Supported Formats

Complete reference for input and output formats supported by Duckling.

Input Formats

Documents

Format	Extensions	Description	Notes
PDF	`.pdf`	Portable Document Format	Full support including scanned PDFs with OCR
Word	`.docx`	Microsoft Word	Modern format only (not `.doc`)
PowerPoint	`.pptx`	Microsoft PowerPoint	Extracts text and images from slides
Excel	`.xlsx`	Microsoft Excel	Extracts tables and data
HTML	`.html`, `.htm`	Web pages	Preserves structure and formatting
Markdown	`.md`, `.markdown`	Markdown files	Full CommonMark support

Images

Format	Extensions	Description	Notes
PNG	`.png`	Portable Network Graphics	Best for screenshots and diagrams
JPEG	`.jpg`, `.jpeg`	Joint Photographic Experts Group	Best for photos
TIFF	`.tiff`, `.tif`	Tagged Image File Format	Multi-page support
GIF	`.gif`	Graphics Interchange Format	First frame only
WebP	`.webp`	Web Picture format	Modern web format
BMP	`.bmp`	Bitmap	Uncompressed images

Technical Documents

Format	Extensions	Description	Notes
AsciiDoc	`.asciidoc`, `.adoc`	Technical documentation	Full AsciiDoc syntax
PubMed XML	`.xml`	Scientific articles	PubMed Central format
USPTO XML	`.xml`	Patent documents	US Patent format

Output Formats

Text Formats

Markdown (`.md`)

Best for documentation and content that needs formatting.

# Document Title

## Section 1

This is a paragraph with **bold** and *italic* text.

- List item 1
- List item 2

| Column 1 | Column 2 |
|----------|----------|
| Data 1   | Data 2   |

HTML (`.html`)

Web-ready format with styling preserved.

<h1>Document Title</h1>
<h2>Section 1</h2>
<p>This is a paragraph with <strong>bold</strong> and <em>italic</em> text.</p>

Plain Text (`.txt`)

Simple text without any formatting.

Document Title

Section 1

This is a paragraph with bold and italic text.

Structured Formats

JSON (`.json`)

Full document structure in JSON format.

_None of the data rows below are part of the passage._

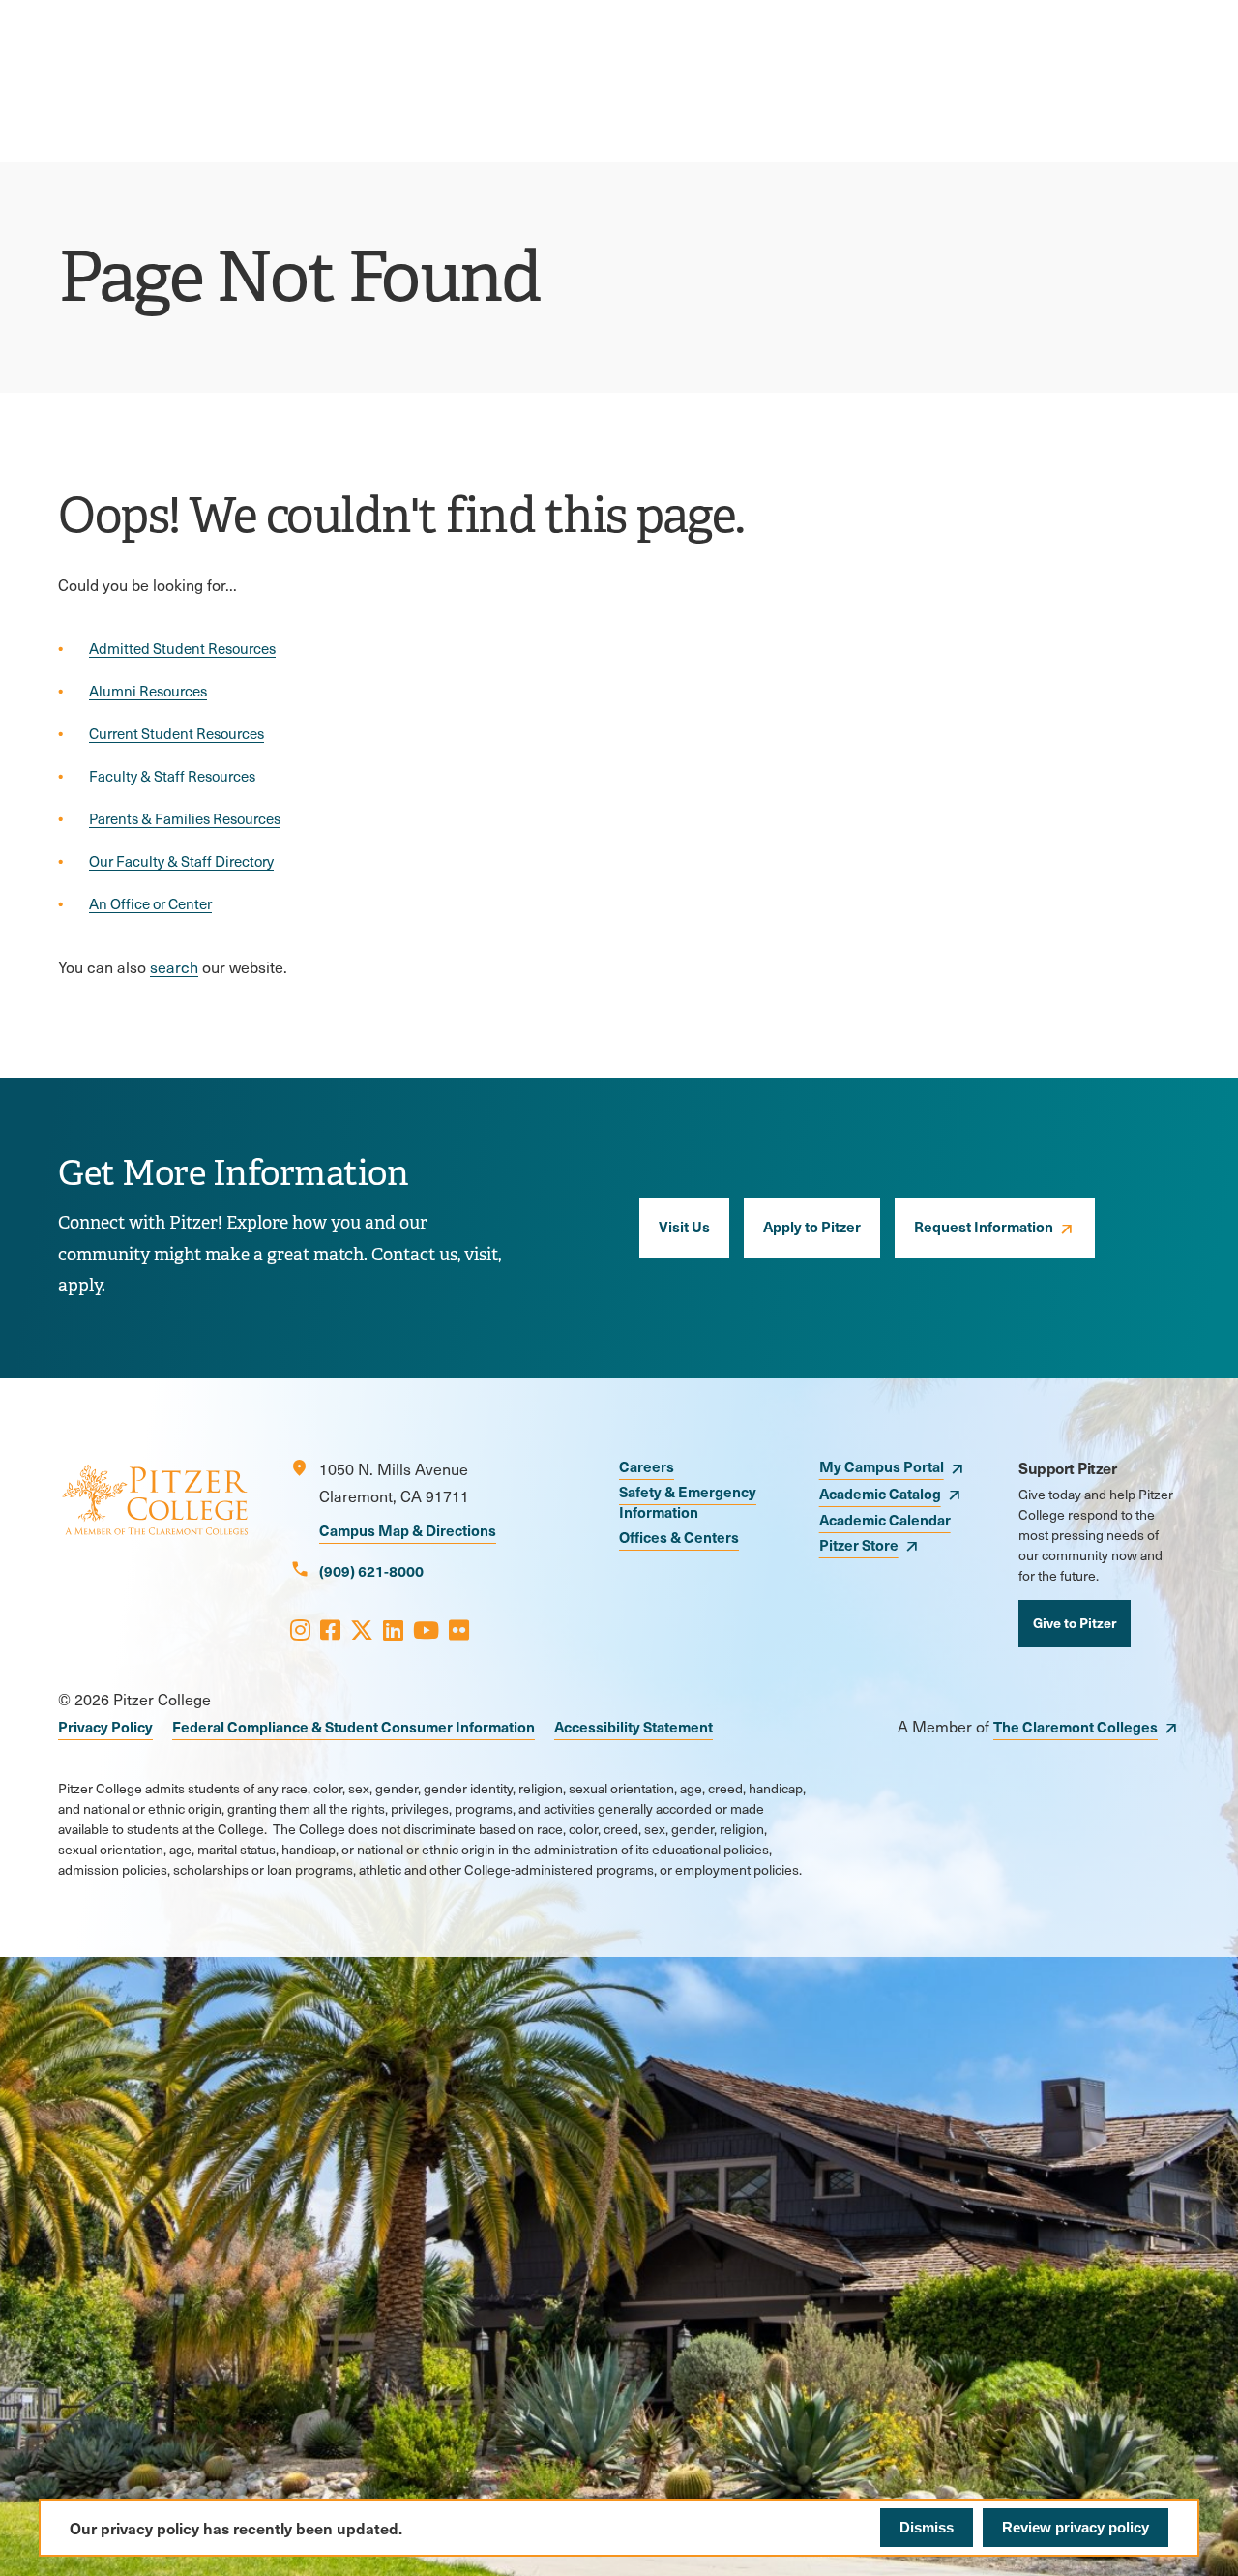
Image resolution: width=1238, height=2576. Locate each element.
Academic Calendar (885, 1519)
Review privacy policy (1075, 2527)
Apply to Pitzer (812, 1226)
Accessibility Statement (633, 1726)
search (174, 967)
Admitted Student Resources (182, 648)
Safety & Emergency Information (687, 1501)
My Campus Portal (881, 1466)
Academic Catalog (880, 1493)
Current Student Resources (176, 733)
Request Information (983, 1226)
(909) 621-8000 (371, 1570)
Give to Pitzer (1074, 1622)
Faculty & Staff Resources (172, 775)
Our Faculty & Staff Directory (181, 861)
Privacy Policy (105, 1726)
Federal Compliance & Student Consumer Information (353, 1726)
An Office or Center (150, 903)
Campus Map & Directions (407, 1530)
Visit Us (684, 1226)
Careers (646, 1466)
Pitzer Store (859, 1544)
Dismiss (926, 2527)
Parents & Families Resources (184, 818)
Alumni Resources (148, 690)
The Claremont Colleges (1075, 1726)
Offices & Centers (679, 1536)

Lossless representation.

{
  "title": "Document Title",
  "sections": [
    {
      "heading": "Section 1",
      "level": 2,
      "content": [
        {
          "type": "paragraph",
          "text": "This is a paragraph..."
        }
      ]
    }
  ]
}

DocTags (`.doctags`)

Tagged document format for semantic analysis.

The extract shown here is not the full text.